EXERCISE DETAILS: Find the line that contains "You are a GUI"; please output it and each line after it, exactly as shown, up to the end of the entries below, skipping pictures.

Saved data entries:
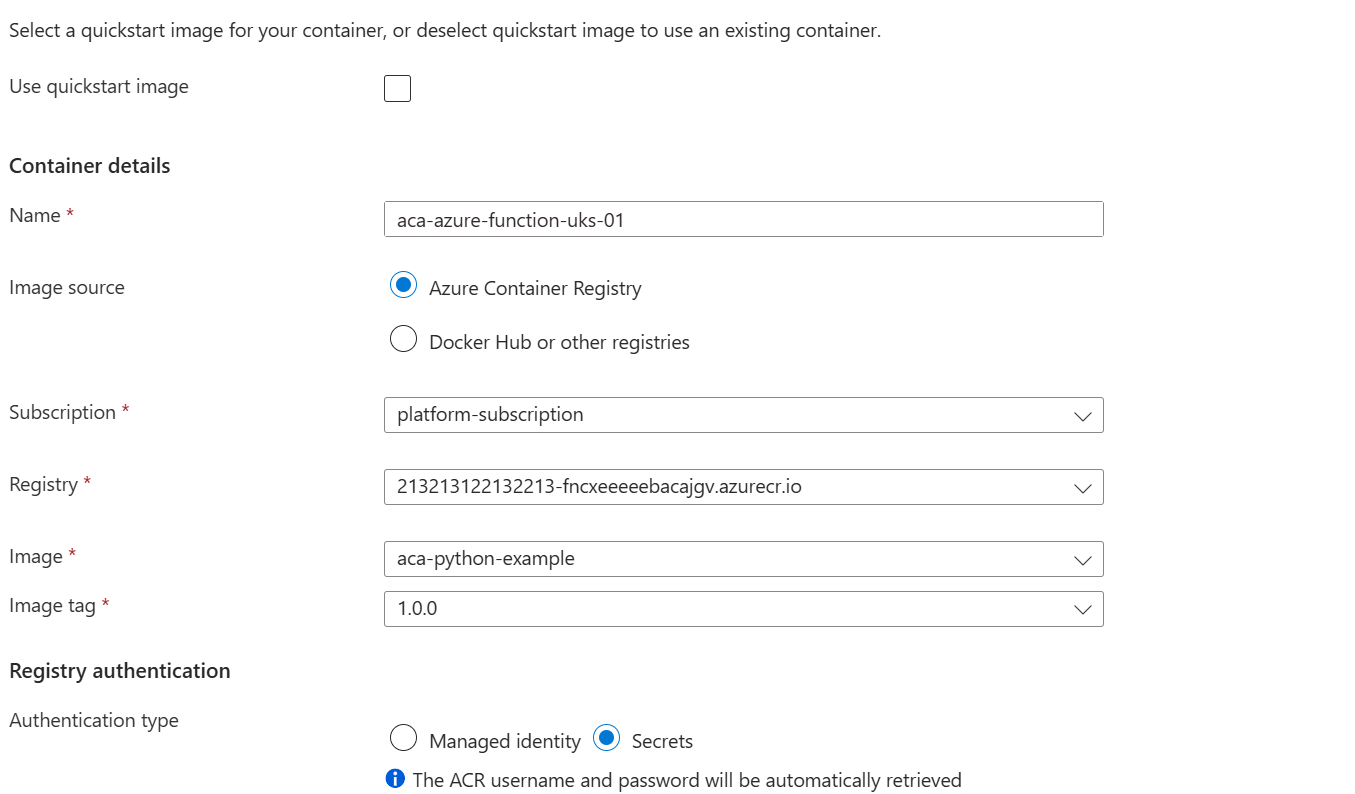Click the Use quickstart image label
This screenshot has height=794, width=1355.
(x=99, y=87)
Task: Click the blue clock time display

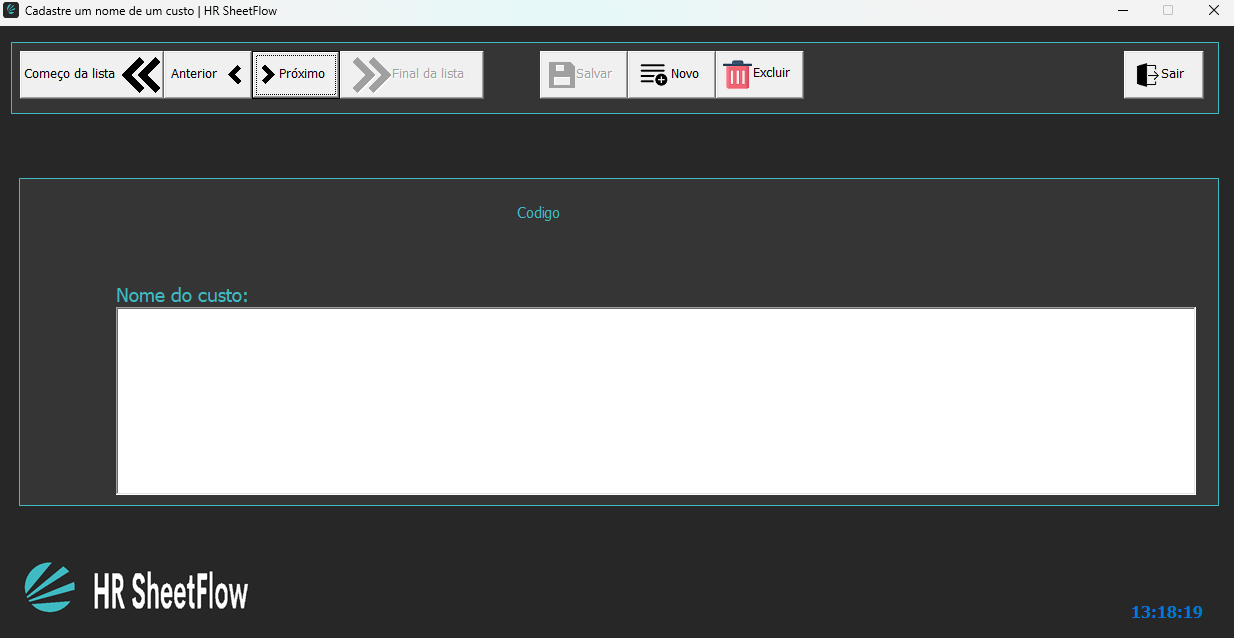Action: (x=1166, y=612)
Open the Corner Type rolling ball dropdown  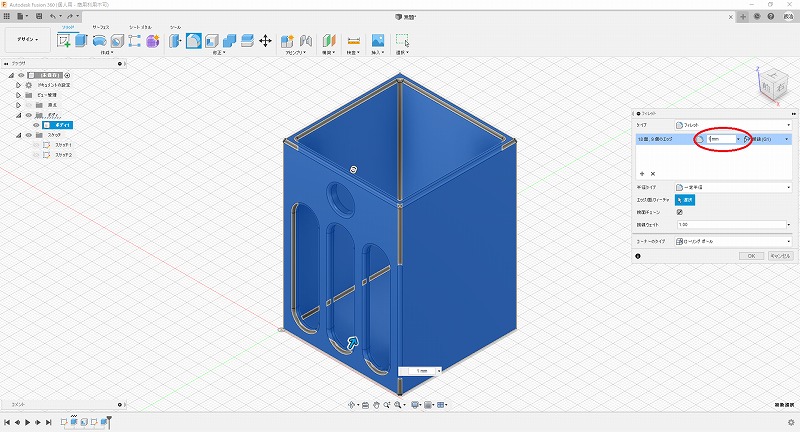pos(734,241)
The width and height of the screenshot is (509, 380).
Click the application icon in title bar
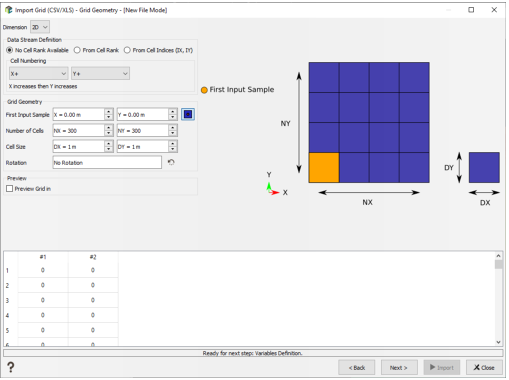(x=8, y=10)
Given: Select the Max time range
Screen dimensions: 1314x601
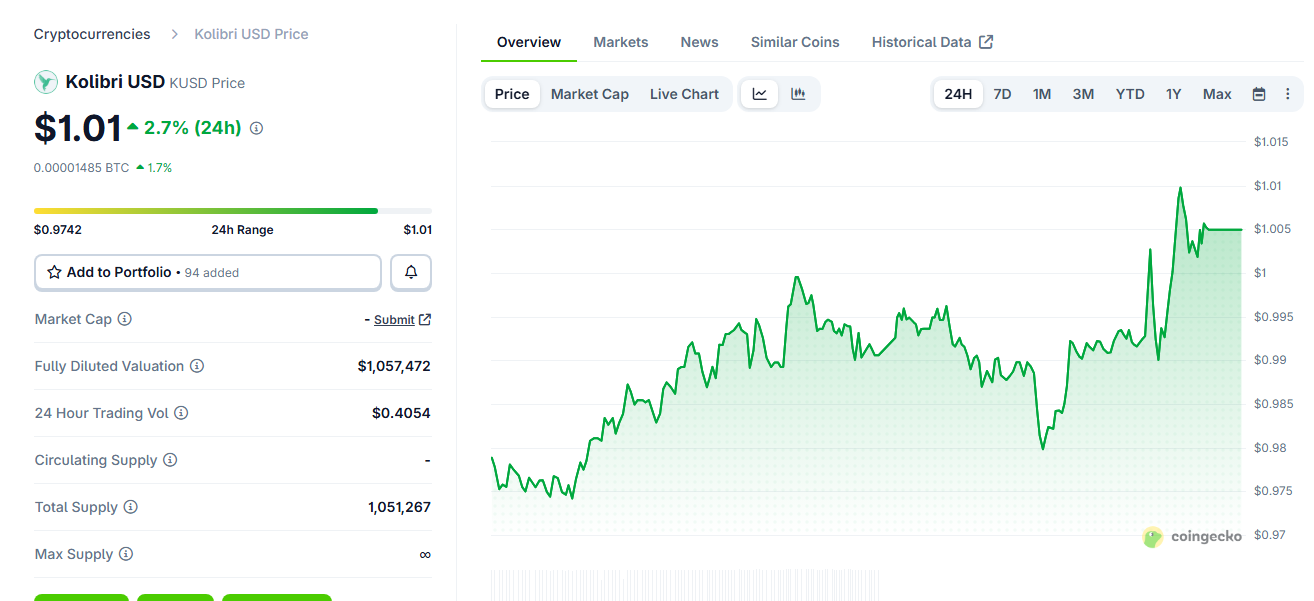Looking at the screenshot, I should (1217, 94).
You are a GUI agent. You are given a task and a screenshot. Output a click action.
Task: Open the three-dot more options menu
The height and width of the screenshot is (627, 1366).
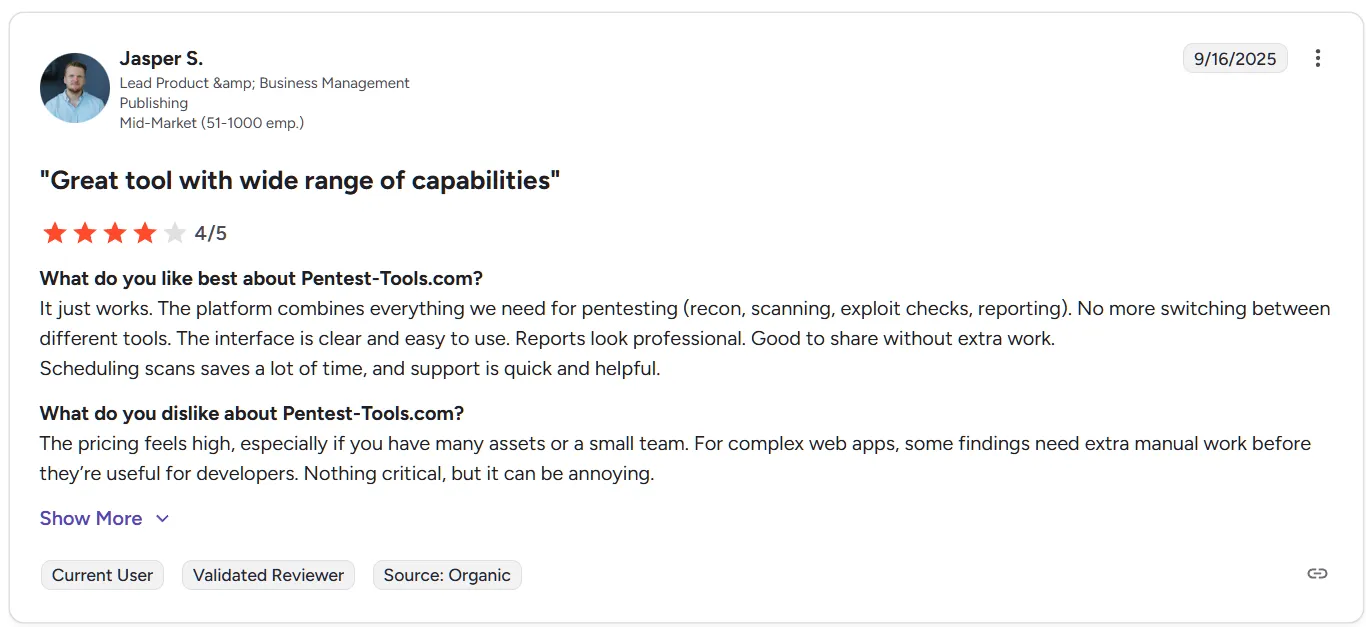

ANSWER SPACE:
You are a GUI agent. You are given a task and a screenshot. Output a click action.
Task: Open the three-dot more options menu
The height and width of the screenshot is (627, 1366).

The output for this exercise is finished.